▸ **What you will do**
Repeat the lines of the data exactly, from the first one through the one that contains "T20 World Cup (773, 1559)".

━━━ Provided material ━━━

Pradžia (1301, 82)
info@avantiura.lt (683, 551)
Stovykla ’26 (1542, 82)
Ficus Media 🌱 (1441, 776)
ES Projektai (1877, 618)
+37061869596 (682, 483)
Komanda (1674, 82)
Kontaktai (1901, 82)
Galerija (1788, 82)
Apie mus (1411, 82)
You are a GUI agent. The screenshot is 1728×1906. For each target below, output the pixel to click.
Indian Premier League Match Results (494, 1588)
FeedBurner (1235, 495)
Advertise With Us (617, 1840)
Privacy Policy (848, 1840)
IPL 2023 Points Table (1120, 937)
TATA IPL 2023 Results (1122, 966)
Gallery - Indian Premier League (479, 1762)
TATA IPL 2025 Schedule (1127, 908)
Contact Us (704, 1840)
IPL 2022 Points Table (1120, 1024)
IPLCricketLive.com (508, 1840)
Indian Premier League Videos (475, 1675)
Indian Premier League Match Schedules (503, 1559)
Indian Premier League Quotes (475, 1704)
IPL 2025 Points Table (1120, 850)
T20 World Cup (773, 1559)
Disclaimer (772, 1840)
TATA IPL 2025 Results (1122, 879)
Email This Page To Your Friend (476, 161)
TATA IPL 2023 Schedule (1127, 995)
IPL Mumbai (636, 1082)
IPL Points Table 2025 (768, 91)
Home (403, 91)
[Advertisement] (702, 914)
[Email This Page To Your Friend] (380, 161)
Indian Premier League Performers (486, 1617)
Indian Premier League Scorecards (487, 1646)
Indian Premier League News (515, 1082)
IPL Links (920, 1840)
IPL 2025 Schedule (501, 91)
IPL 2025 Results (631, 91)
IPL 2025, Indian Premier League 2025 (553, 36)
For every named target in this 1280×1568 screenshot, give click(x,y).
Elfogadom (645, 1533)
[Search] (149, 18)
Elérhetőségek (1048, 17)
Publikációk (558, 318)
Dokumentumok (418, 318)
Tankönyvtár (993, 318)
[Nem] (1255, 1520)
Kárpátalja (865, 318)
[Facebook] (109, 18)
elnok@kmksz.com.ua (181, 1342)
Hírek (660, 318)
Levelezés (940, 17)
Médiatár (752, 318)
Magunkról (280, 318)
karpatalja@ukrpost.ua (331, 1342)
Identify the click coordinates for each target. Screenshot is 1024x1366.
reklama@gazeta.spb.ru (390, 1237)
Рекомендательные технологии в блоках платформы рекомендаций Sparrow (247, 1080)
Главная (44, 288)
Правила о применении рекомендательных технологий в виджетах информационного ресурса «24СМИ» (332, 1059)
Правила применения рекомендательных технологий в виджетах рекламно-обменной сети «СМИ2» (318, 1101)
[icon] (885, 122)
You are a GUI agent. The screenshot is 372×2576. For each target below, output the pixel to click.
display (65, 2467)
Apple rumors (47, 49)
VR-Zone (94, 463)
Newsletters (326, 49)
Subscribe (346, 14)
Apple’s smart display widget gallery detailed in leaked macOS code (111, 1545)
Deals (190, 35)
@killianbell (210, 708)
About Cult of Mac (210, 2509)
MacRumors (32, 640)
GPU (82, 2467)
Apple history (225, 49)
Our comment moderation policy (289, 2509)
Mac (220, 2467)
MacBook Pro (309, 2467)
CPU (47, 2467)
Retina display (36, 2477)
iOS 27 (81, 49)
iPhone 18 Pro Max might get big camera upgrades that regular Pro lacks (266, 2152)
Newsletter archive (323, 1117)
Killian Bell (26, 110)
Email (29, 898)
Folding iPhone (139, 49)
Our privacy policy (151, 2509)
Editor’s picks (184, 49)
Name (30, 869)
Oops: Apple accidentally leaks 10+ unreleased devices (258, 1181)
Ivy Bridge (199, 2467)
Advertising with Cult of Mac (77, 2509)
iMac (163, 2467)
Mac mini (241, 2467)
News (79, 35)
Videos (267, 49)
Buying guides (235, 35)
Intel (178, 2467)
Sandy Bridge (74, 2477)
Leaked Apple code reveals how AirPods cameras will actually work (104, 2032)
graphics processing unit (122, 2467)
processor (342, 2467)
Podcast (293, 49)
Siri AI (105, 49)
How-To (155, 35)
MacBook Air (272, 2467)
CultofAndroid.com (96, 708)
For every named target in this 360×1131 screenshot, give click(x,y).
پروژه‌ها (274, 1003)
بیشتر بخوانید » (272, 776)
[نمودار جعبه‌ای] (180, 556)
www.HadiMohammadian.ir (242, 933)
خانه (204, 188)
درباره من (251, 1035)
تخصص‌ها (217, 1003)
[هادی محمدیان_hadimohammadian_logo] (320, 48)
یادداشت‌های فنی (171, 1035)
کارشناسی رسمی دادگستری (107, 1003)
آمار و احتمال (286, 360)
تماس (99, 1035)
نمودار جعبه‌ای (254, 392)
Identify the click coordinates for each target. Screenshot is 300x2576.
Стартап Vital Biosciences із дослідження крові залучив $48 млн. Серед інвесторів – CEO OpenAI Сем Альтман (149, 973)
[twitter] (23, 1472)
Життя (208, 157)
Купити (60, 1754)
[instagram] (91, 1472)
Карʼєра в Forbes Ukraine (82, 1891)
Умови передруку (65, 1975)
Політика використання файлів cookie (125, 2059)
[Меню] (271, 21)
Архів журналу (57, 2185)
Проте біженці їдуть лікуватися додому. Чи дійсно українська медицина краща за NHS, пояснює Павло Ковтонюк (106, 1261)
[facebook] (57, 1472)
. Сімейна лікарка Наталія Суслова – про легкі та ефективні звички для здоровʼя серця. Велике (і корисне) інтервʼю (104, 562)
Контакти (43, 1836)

━━━

▸ **Response to this task**
Pradžia (1301, 82)
info@avantiura.lt (683, 551)
Stovykla ’26 (1542, 82)
Ficus Media 🌱 (1441, 776)
ES Projektai (1877, 618)
+37061869596 (682, 483)
Komanda (1674, 82)
Kontaktai (1901, 82)
Galerija (1788, 82)
Apie mus (1411, 82)
You are a GUI agent. The screenshot is 1728×1906. For each target below, output the pixel to click.
Indian Premier League Match Results (494, 1588)
FeedBurner (1235, 495)
Advertise With Us (617, 1840)
Privacy Policy (848, 1840)
IPL 2023 Points Table (1120, 937)
TATA IPL 2023 Results (1122, 966)
Gallery - Indian Premier League (479, 1762)
TATA IPL 2025 Schedule (1127, 908)
Contact Us (704, 1840)
IPL 2022 Points Table (1120, 1024)
IPLCricketLive.com (508, 1840)
Indian Premier League Videos (475, 1675)
Indian Premier League Match Schedules (503, 1559)
Indian Premier League Quotes (475, 1704)
IPL 2025 Points Table (1120, 850)
T20 World Cup (773, 1559)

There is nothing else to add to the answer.